Rabbimin beni sevip sevmediğini, yaptığım ibadetleri kabul edip etmediğini nasıl anlarım?
Rabbimin beni sevip sevmediğini, yaptığım ibadetleri kabul edip etmediğini bilebilir miyim?
‘Allah filan insandan razıdır.’ şeklinde kesin bir kanaat kullanmak mümkün değildir. Böyle bir bilginin vahye dayanması gerekir. Vahiy yolu da kapanmıştır. Lakin bütün zamanlar için geçerli olacak bazı işaretlere bakılarak, Allah Teâlâ’nın kulundan razı olduğu, amellerini kabul ettiği ihtimali değerlendirilebilir. Ne var ki böyle bir şey sadece ihtimal dairesi içindedir. Belki de iyi bir umuttur.
-İstikamet üzere bir hayat yaşamak, sıkıntılar ve imtihanlar karşısında yalpalamamak, sebat göstermek,
-Allah’ın emrettiği şeyleri yapmak, haramlarından şiddetle kaçınmak, harama düşmeyi ateşe düşmek gibi görmek,
-Nafile düşkünü olmak, doyasıya Kur’an okumak, Kur’an’ı bir şifa kaynağı olarak görmek,
-Bir ibadeti yapmaya muvaffak olmaya sevinmek, hataya karşı eseflenmek,
-Hayırda yarışmak, dine hizmetten sınırsız denecek bir haz almak, Allah için her çeşidi ile cihad etmek,
-Kâfirlere karşı izzetli ve zorlu davranmak, müminlere karşı alçak gönüllü olmak,
-Allah yolunda iken kimsenin ayıplamasından korkmamak,
-Güzel ahlaklı olmak,
-Göz, kulak ve diğer organları haramlardan korumak,
-Kadere teslimiyet; üzerine düşeni ifa ettikten sonra başa gelen musibete gönülden teslim olabilmek,
-Allah’ın sevdiğini sevmek, sevmediğini sevmemek,
-Peygamber aleyhisselam efendimizin izinden gitmeye gayret etmek,
-Allah’ın salih kulları arasında sevilen birisi olmak…

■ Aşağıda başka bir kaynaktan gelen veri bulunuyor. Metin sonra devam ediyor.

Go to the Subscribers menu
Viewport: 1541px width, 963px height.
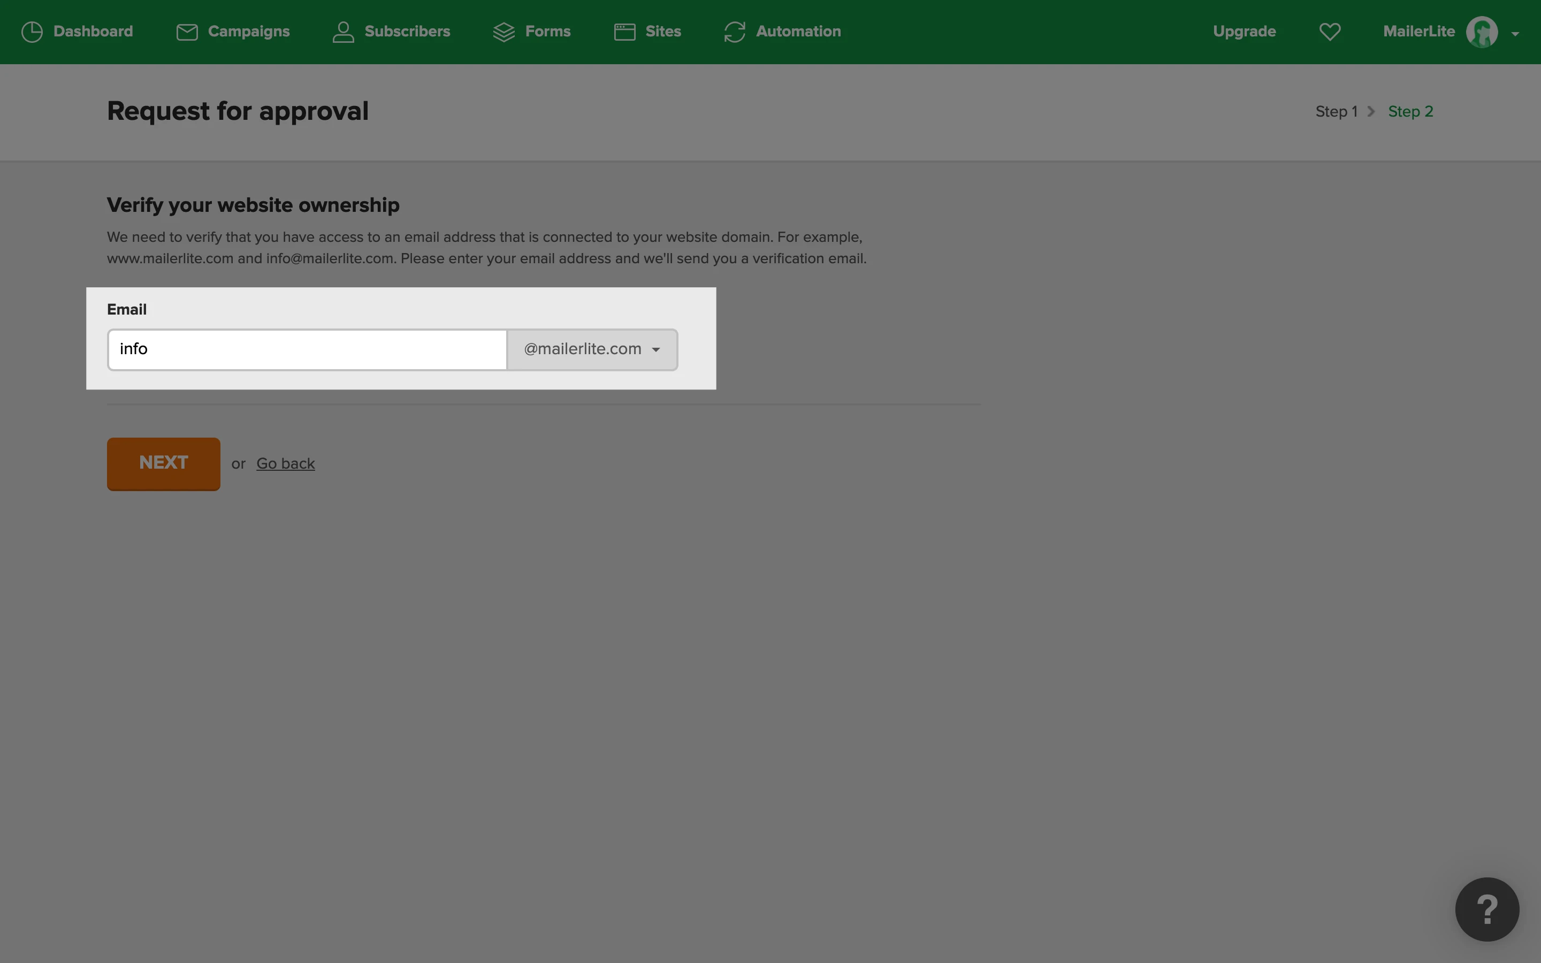[407, 32]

Tüm bunlar Allah Teala tarafından sevilen ve amelleri kabul gören bir kul olmanın işaretlerinden sayılabilir.
Biz kul olarak Rabbimizin rızasını kazanmayı en üstün, en büyük kazanç olarak görürüz. Durum böyle olunca da O’nun rızasını elde etmek uğruna her türlü fedakârlığı yapmaya gayret eder, inancımızda samimi olmaya çalışırız. Yoksa sözde kalan, amelle desteklenmeyen veya bir görülüp bir kaybolan sevgi değerli bir sevgi değildir. Sevmekten çok seviliyor olmaya dikkat ederiz.
Yukarıda bir kısım örnekleri verilen işaretler ve diğerlerinin ana ham maddesi ‘Haşyetullah’tır. Haşyetullah, Allah korkusudur. O korkuyu sürekli hissetmektir. ‘Ben görmüyorsam da O beni görüyor ya!’ şuuruna sahip olmaktır.
Mü’minin mü’minler arasında sevilen biri olması ciddi bir göstergedir; özenle elde edilmesi ve korunması gerekir. Mü’min bir toplumdaki durumumuza bakarak Allah katındaki değerimizi de tahmin edebiliriz.